• **What needs to be done**: Could you output the entries that follow exactly, omitting any pictures they contain?

• **Data excerpts**:
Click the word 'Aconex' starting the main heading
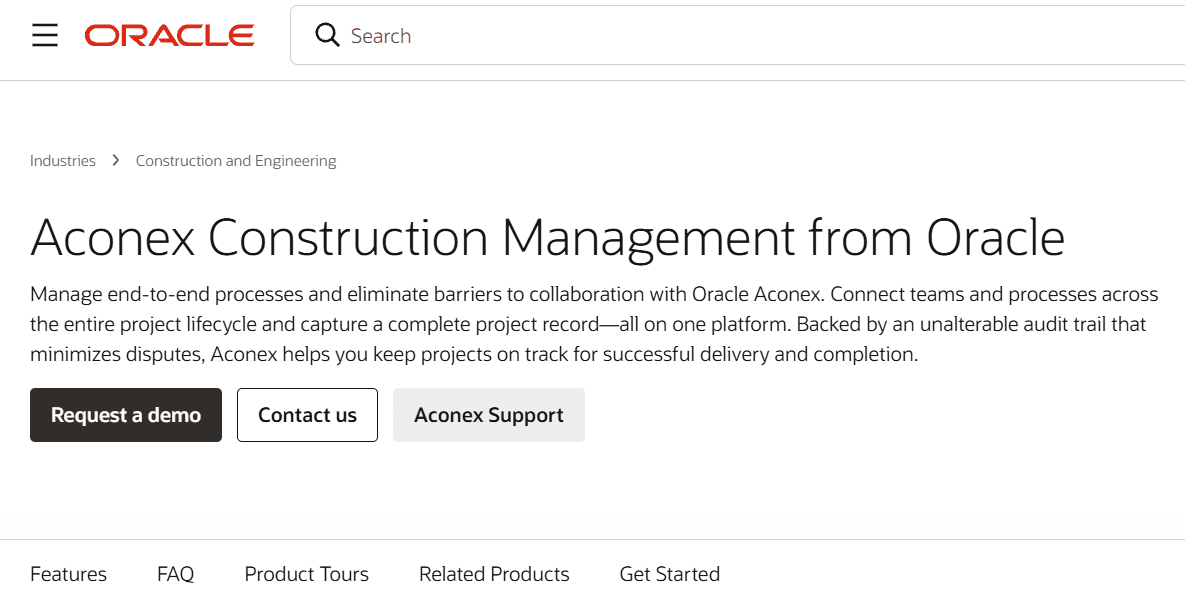 113,238
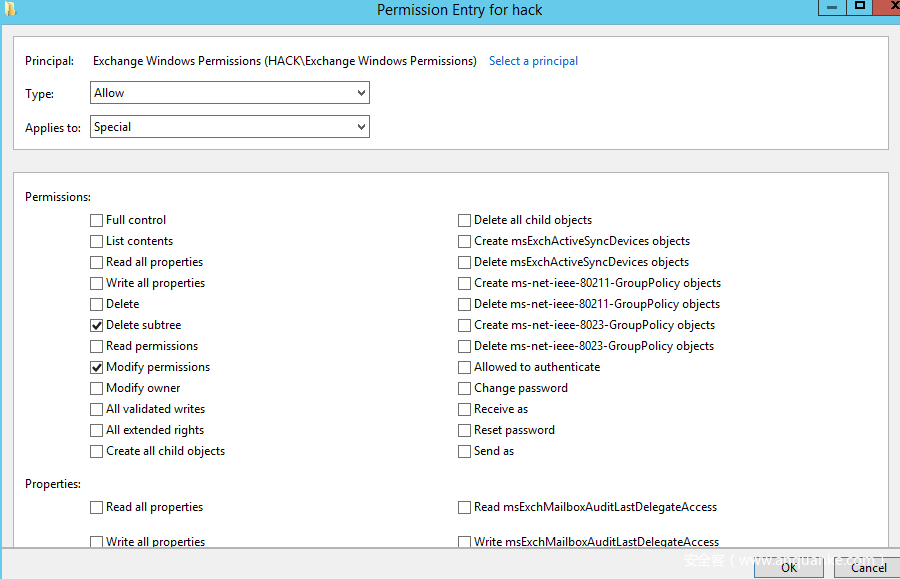This screenshot has width=900, height=579.
Task: Click the Select a principal link
Action: click(x=533, y=61)
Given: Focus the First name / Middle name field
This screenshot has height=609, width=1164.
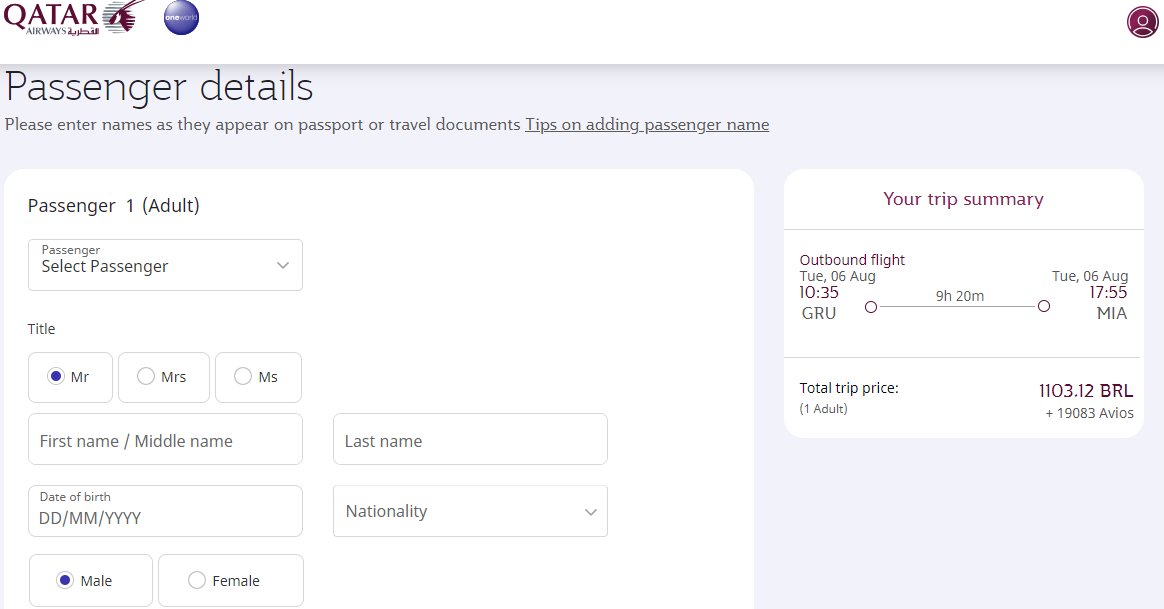Looking at the screenshot, I should click(165, 440).
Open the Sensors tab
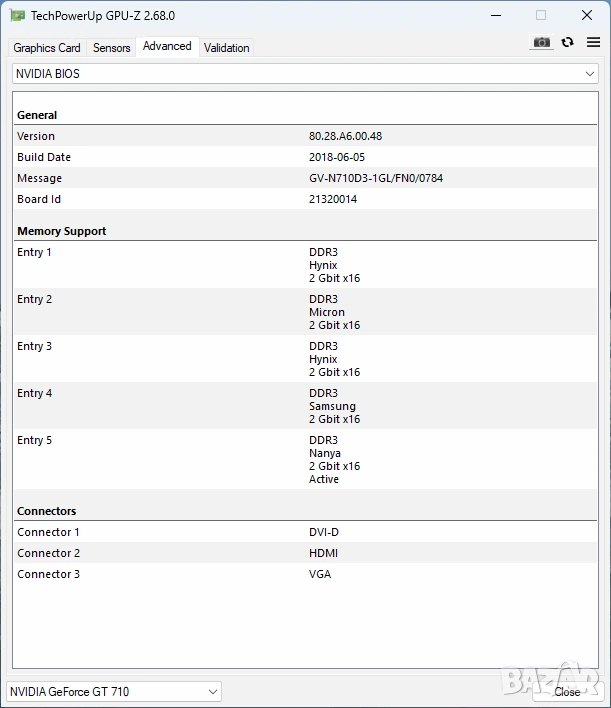 111,48
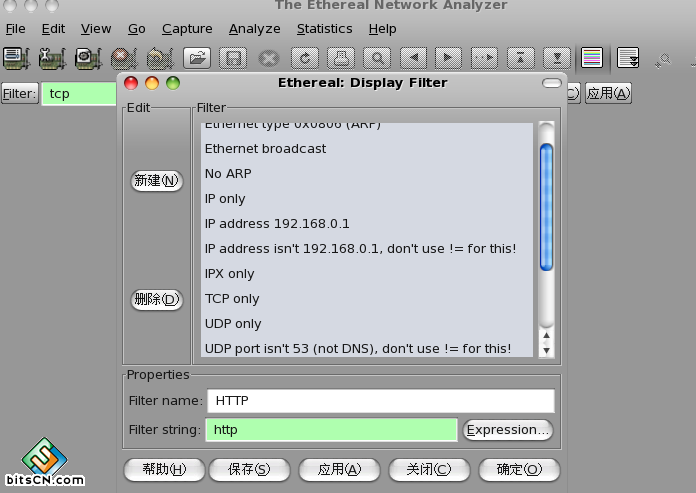The width and height of the screenshot is (696, 493).
Task: Select 'No ARP' filter entry
Action: tap(228, 174)
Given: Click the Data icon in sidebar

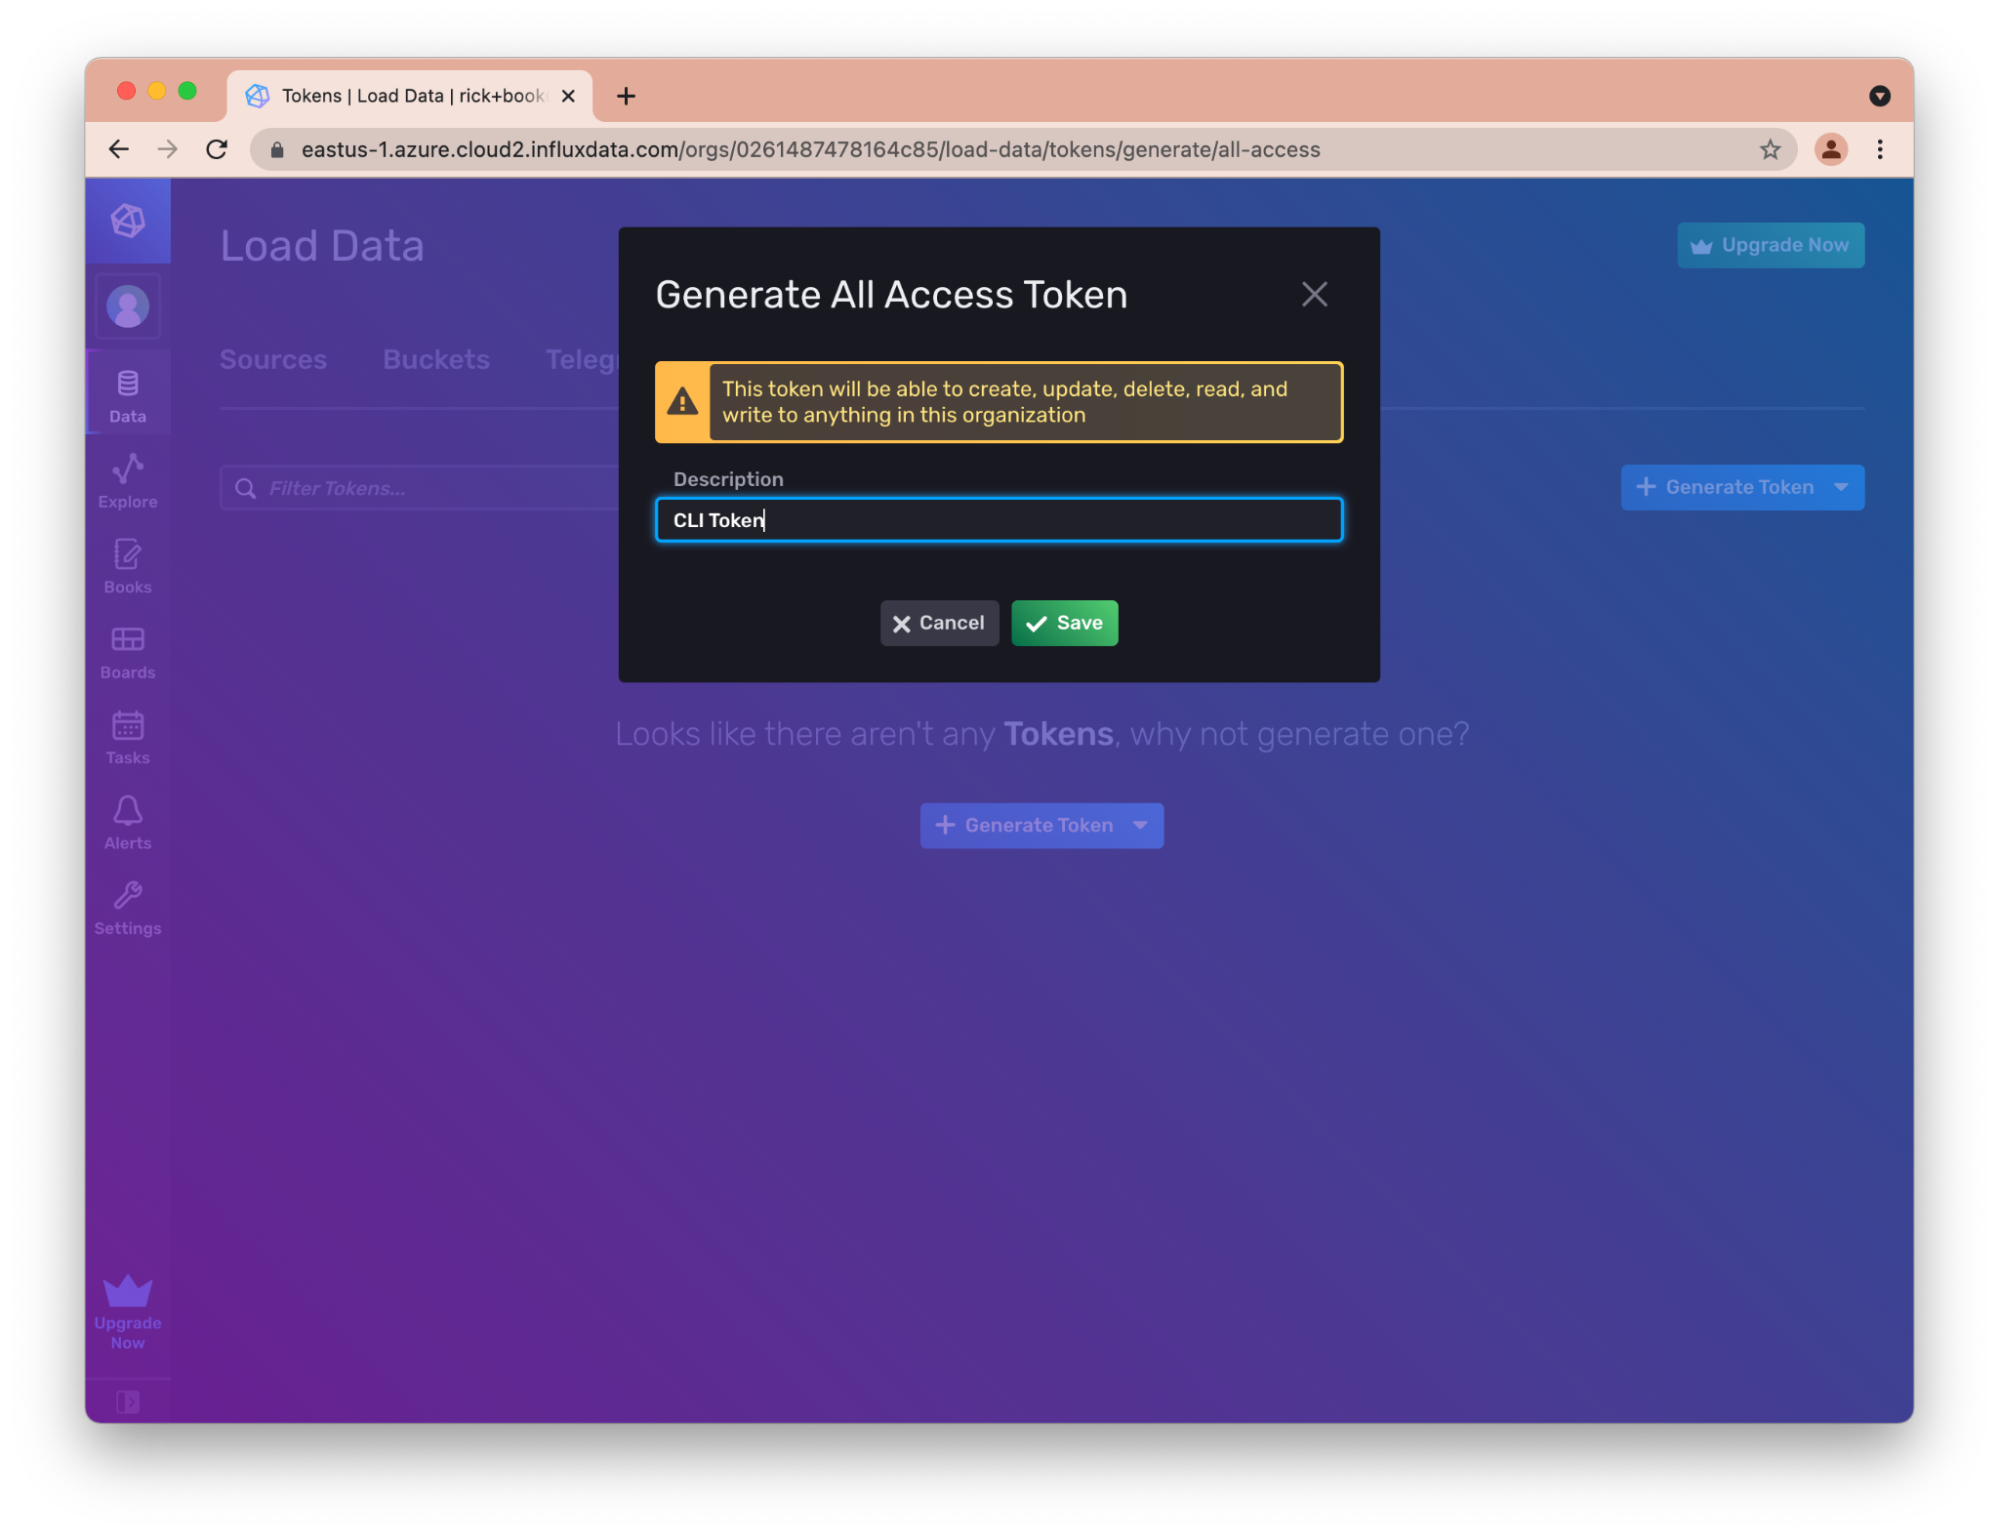Looking at the screenshot, I should pos(127,395).
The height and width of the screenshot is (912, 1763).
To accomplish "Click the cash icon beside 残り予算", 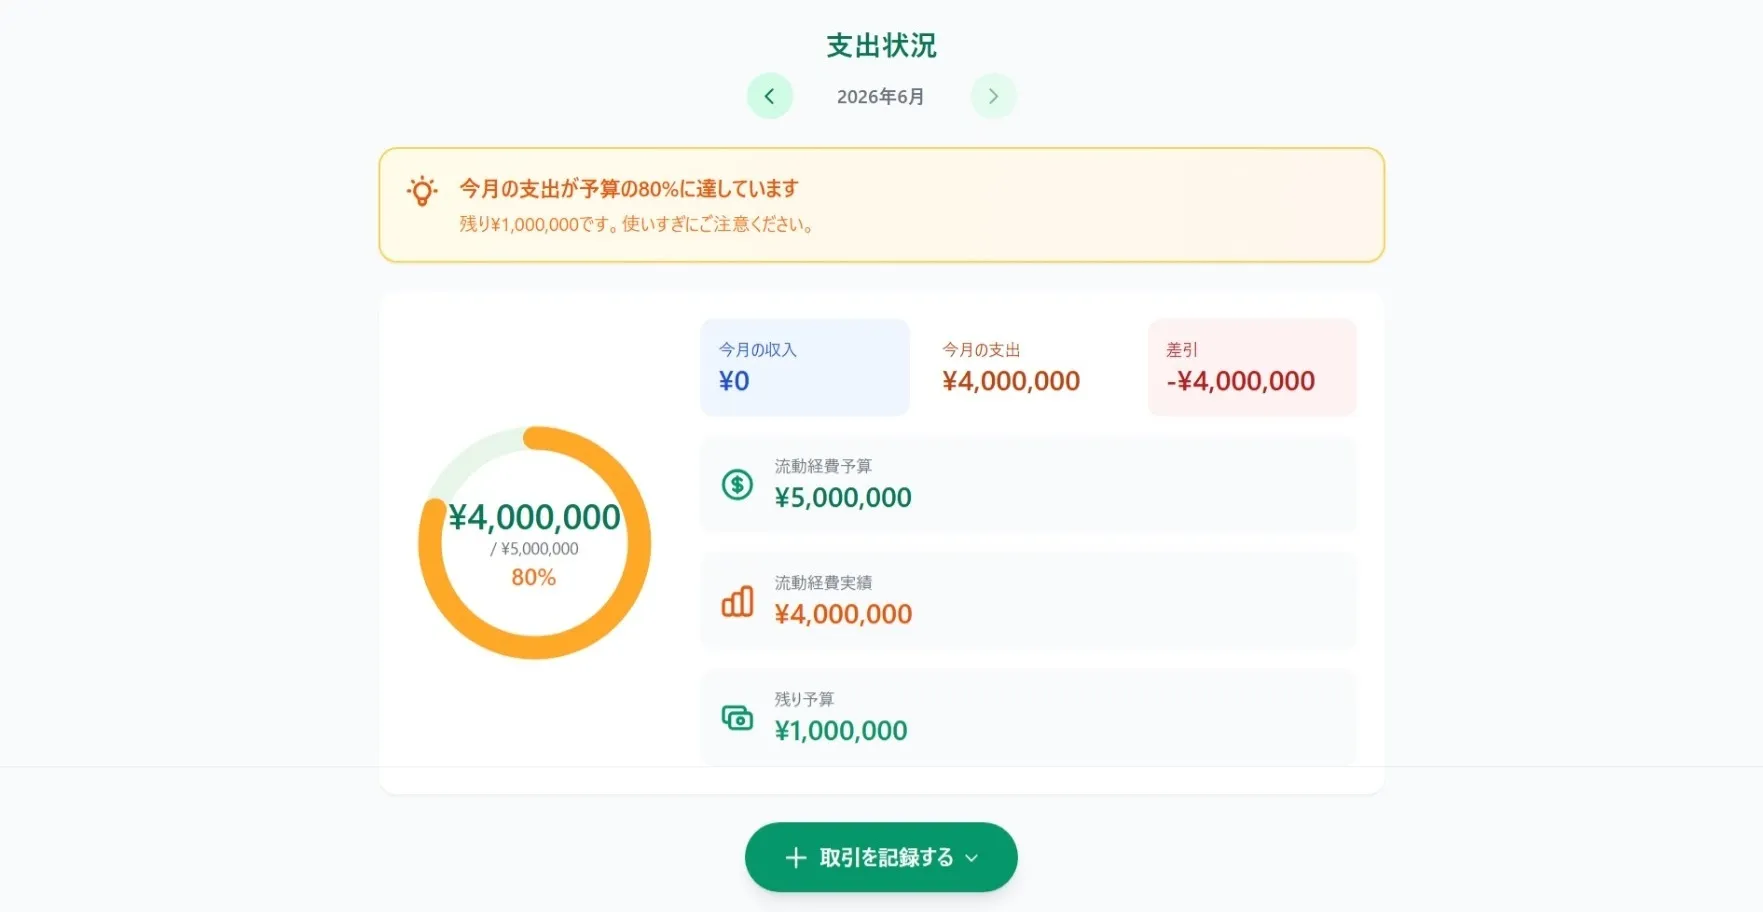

• **Output for this task**:
Click the word 'Aconex' starting the main heading
 113,238
This screenshot has width=900, height=579.
Task: Click the Select a principal link
Action: click(x=533, y=61)
Given: Focus the First name / Middle name field
This screenshot has height=609, width=1164.
Looking at the screenshot, I should click(165, 440).
Open the Sensors tab
 111,48
The width and height of the screenshot is (696, 493).
Task: Select 'No ARP' filter entry
Action: tap(228, 174)
Given: Click the Data icon in sidebar

Looking at the screenshot, I should pos(127,395).
The height and width of the screenshot is (912, 1763).
To accomplish "Click the cash icon beside 残り予算", 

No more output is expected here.